On Wed, 30 Apr 2008, J.A. MagallÃn wrote:
>
> I have a couple problems with latest git (-14):
>
> - It only recognises 2 processors out of 4 (dual Xeon HT)
> - It oopses on the swapper process just on boot...
>
> Difference in dmesg is below. If full correct dmesg or config is
> needed, please ask for them. The kernel was built copying old
> 2.6.25 config to .config && make oldconfig. I filled the missing
> gaps like PAT and others...
>
> -Brought up 4 CPUs
> +native_cpu_up: bad cpu 2
> +native_cpu_up: bad cpu 3
> +Brought up 2 CPUs

Yes, I've been getting this for some days too: only 2 processors on
dual Xeon HT in 32-bit mode; whereas x86_64 finds all 4 just fine.
Ran lots of testing on 2.6.25-mm1 before I noticed it there.

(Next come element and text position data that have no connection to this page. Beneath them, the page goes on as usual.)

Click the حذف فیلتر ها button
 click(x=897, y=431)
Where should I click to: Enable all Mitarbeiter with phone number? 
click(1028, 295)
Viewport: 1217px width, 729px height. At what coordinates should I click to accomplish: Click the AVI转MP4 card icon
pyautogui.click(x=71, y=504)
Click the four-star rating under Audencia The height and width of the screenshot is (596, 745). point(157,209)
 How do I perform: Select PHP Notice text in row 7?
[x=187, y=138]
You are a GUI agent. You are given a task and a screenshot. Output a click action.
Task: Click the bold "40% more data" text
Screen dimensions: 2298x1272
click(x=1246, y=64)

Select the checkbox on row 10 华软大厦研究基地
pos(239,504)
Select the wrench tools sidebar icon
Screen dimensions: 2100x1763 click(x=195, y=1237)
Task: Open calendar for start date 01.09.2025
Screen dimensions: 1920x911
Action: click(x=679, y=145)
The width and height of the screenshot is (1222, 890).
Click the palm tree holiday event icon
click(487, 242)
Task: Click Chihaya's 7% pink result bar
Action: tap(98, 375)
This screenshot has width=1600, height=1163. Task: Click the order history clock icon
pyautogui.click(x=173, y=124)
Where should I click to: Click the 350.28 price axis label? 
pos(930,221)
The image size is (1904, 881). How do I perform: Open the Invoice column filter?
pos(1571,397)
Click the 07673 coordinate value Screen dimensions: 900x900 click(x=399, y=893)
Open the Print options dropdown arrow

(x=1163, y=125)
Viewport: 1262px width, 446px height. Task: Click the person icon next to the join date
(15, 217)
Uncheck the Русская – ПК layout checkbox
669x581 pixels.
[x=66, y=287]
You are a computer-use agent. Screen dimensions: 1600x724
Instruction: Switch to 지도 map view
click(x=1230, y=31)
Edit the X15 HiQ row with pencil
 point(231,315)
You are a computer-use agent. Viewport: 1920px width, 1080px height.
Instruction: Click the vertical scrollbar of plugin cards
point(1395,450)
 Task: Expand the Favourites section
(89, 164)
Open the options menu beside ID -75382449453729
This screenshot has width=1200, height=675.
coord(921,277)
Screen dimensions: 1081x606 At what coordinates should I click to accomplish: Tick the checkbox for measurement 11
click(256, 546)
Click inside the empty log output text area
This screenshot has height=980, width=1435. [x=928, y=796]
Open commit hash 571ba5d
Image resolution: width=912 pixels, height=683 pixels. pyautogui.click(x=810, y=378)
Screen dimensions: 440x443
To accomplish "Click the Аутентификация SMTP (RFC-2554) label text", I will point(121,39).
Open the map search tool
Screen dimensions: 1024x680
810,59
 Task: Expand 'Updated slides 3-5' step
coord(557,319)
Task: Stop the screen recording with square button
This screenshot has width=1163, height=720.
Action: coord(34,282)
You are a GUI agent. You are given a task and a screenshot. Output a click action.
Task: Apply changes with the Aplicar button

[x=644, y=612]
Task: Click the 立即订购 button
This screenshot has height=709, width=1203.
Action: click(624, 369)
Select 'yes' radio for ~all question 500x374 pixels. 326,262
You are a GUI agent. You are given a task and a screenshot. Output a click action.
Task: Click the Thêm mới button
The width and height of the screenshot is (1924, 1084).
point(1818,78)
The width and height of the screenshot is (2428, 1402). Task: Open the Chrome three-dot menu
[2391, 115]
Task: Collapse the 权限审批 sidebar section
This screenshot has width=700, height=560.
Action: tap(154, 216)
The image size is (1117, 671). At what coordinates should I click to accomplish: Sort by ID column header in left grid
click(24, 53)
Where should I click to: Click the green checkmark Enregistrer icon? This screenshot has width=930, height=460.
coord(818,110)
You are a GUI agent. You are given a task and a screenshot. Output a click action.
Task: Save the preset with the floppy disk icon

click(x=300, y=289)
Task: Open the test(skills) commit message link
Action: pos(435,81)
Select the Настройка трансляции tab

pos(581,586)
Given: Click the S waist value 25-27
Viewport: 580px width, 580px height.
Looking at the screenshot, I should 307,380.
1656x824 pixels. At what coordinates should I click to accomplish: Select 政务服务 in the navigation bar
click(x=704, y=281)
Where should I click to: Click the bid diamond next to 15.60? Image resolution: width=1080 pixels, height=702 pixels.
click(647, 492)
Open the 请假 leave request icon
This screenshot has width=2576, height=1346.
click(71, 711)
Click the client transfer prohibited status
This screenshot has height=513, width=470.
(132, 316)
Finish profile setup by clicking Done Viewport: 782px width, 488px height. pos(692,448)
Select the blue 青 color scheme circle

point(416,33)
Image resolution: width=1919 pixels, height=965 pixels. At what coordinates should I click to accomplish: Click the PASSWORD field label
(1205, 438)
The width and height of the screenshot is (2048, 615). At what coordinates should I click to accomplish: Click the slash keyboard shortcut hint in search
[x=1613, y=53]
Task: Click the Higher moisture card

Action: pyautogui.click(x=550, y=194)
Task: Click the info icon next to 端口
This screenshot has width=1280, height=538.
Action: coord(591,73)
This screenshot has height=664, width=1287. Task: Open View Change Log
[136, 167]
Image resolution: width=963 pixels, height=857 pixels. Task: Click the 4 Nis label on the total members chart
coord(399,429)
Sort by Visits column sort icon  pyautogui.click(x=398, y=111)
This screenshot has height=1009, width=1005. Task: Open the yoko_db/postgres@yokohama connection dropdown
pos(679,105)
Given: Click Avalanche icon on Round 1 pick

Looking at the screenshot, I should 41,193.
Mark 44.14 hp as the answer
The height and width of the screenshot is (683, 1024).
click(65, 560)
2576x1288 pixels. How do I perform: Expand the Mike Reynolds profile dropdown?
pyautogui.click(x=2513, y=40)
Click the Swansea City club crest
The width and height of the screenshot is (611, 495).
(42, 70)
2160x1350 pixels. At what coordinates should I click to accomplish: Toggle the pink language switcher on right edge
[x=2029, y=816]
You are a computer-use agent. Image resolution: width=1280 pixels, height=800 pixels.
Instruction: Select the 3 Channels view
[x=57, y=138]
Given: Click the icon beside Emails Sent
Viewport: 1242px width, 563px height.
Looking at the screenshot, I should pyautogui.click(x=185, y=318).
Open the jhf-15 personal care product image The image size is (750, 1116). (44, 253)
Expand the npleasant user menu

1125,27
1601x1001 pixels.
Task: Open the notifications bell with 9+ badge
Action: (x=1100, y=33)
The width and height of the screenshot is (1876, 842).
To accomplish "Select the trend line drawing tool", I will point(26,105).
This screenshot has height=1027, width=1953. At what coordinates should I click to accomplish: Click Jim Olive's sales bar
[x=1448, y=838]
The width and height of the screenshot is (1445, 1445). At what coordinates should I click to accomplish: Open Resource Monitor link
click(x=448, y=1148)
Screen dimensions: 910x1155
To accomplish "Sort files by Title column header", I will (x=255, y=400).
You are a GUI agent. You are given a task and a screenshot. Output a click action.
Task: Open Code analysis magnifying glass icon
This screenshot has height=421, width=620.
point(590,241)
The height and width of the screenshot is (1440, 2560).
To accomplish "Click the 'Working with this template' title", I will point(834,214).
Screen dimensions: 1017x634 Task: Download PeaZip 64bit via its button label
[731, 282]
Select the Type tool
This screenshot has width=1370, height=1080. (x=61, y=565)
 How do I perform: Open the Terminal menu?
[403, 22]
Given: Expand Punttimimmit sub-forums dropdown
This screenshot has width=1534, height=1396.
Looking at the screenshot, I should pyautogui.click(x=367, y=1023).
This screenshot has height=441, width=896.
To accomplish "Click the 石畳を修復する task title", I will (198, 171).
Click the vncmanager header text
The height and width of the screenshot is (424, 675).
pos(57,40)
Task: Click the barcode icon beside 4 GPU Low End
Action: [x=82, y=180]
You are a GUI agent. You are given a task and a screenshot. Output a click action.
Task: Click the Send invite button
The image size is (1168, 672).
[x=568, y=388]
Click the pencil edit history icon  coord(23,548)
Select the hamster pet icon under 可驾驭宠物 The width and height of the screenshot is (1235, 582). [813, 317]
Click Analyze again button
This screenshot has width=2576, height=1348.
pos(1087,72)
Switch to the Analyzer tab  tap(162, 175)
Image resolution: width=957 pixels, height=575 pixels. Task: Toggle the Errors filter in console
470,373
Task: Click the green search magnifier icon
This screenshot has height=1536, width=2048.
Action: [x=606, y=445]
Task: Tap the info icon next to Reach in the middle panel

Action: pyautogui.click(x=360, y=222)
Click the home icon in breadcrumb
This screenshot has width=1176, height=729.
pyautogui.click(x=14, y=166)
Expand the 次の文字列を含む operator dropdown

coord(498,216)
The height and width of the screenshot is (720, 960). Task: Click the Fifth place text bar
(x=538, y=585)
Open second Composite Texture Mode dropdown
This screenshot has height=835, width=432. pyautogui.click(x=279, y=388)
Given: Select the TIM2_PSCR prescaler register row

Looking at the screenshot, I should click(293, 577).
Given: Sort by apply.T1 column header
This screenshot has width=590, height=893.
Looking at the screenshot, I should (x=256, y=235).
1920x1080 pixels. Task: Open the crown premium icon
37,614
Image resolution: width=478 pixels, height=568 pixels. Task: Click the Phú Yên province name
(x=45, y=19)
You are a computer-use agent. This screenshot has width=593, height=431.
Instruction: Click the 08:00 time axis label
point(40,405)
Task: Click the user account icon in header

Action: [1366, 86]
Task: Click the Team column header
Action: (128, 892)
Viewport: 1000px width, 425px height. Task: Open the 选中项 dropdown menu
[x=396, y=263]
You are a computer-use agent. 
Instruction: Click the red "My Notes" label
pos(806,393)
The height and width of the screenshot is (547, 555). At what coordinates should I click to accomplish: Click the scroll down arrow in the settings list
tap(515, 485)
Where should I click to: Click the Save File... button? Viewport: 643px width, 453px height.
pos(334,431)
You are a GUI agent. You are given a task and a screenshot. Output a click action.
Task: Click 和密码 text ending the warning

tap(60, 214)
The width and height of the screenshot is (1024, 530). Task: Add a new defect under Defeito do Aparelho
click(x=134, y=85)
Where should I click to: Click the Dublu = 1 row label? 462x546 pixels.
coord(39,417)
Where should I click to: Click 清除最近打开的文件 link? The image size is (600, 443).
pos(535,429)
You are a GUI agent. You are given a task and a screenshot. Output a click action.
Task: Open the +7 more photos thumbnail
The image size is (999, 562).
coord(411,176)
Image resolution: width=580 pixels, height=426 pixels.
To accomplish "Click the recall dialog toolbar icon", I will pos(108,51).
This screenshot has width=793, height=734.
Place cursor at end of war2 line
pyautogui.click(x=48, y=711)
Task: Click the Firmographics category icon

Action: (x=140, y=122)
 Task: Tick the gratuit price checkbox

I bisected for a while, but it got confusing (arrived at a bisect
point which gave only 1 processor: smpboot code getting rearranged),
so I was forced (quel horreur!) to investigate properly. I've just
now had success with the patch below, please give it a try:
but it'll need an Ack from Glauber before it can go in.

> +WARNING: at include/linux/blkdev.h:427 blk_queue_init_tags+0x110/0x11f()

I presume this warning and backtrace is what you report as an oops:
I think you'll find Linus included a fix for this one overnight, and
it should have gone away in 2.6.25-git15 (but I didn't see it myself).

Hugh

[PATCH] x86_32: fix HT cpu booting

Since recent smpboot 32/64-bit merge, my dual Xeon with HT has been
booting only 2 of its 4 cpus (when running an i386 kernel; but x86_64
is okay). J.A. MagallÃn reports the same.

native_cpu_up: bad cpu 2
native_cpu_up: bad cpu 3

The mach-default cpu_present_to_apicid() was just returning cpu number
(2, 3) instead of apicid (6, 7): looks like we now need the x86_64 code
even for the i386 case.

Comparing with other versions of cpu_present_to_apicid(), it seems a
good idea to include an NR_CPUS test too, since cpu_present() doesn't
include that; but that wasn't a problem here, and may no problem at all.

One point worth noting - is it a worry? Prior to that smpboot merge,
my Xeon booted the two HT siblings on one physical first, then the
two siblings on the other physical after - when i386, but alternated
them when x86_64. Since the merge, the x86_64 sequence is unchanged,
but the i386 sequence is now like x86_64. I prefer this consistency,
and I prefer the new sequence: booting with maxcpus=2 then uses the
independent physicals without HT sharing; but surprises in store?

Signed-off-by: Hugh Dickins <hugh@xxxxxxxxxxx>

--- 2.6.25-git/include/asm-x86/mach-default/mach_apic.h 2008-04-23 07:24:16.000000000 +0100
+++ linux/include/asm-x86/mach-default/mach_apic.h 2008-04-30 14:55:14.000000000 +0100
@@ -109,13 +109,8 @@ static inline int cpu_to_logical_apicid(

static inline int cpu_present_to_apicid(int mps_cpu)
{
-#ifdef CONFIG_X86_64
- if (cpu_present(mps_cpu))
+ if (mps_cpu < NR_CPUS && cpu_present(mps_cpu))
return (int)per_cpu(x86_bios_cpu_apicid, mps_cpu);
-#else
- if (mps_cpu < get_physical_broadcast())
- return mps_cpu;
-#endif
else
return BAD_APICID;
}